Performance Comparison of Diffusion Kurtosis Imaging (DKI), Neurite Orientation Dispersion and Density Imaging (NODDI), and Diffusion Microstructure Imaging (DMI) in Predicting Adult-Type Glioma Subtype-A Pilot Study.

Background/

Objectives: The purpose of this study was to evaluate the performance of diffusion kurtosis imaging (DKI), neurite orientation dispersion and density imaging (NODDI), and diffusion microstructure imaging (DMI) in differentiating molecular subtypes of adult-type gliomas.

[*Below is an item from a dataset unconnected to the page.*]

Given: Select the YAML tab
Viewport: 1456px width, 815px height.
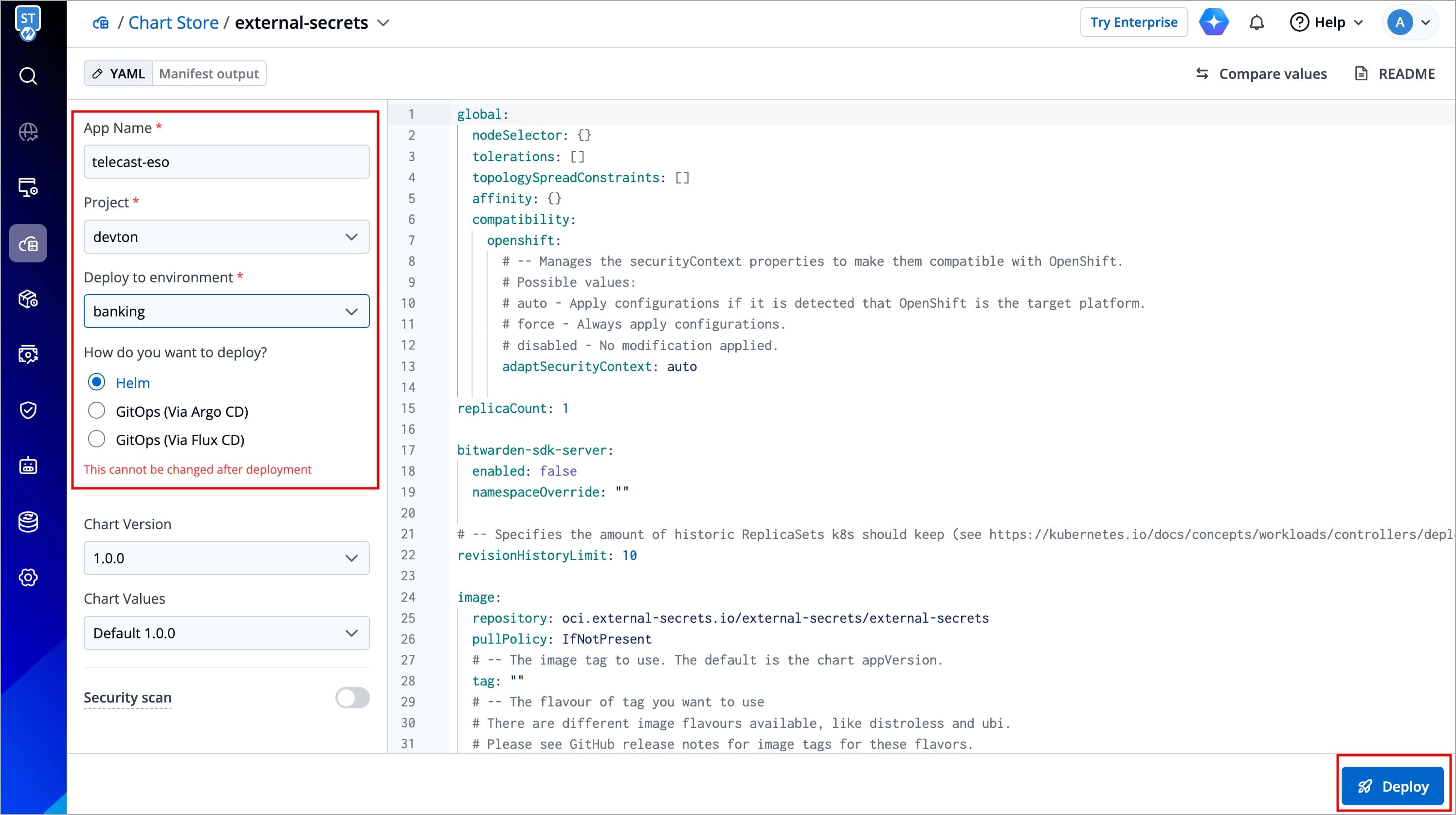Looking at the screenshot, I should point(119,74).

Methods: Standardized MRI was performed and evaluated in 59 patients with adult-type glioma. DKI, NODDI, and DMI parameter values were quantitatively evaluated in ROIs in contrast-enhancing/solid tumor tissue and five concentric shells with peritumoral tissue. DKI, NODDI, and DMI parameters of (i) glioblastomas, Isocitrate dehydrogenase (IDH) wildtype; (ii) astrocytomas, IDH mutant; and (iii) oligodendrogliomas, IDH mutant were compared with analysis of variance (ANOVA). Receiver operating characteristic curve (ROC) curve analysis was conducted to discriminate firstly between IDH mutant and IDH wildtype gliomas and then between IDH mutant astrocytomas and oligodendrogliomas.

Results: Significant differences between the three aforementioned subtypes were found for the apparent diffusion coefficient (ADC) and mean kurtosis (MK) and again for the orientation dispersion index (ODI) and intra-axonal volume fraction (v-intra). The diagnostic accuracy depended on the distance to the contrast-enhancing/solid tumor tissue. Some NODDI and DMI parameters significantly predicted the IDH status and significantly discriminated between astrocytomas and oligodendrogliomas; however, ADC and MK showed the best prediction in both ROC analyses (maximum AUC 0.910 (CI 0.824-0.995)).

Conclusions: The evaluation of peritumoral tissue can be a valuable procedure, while NODDI and DMI appear to be promising but are currently inferior to DKI in predicting glioma subtypes categorized according to the WHO 2021 classification.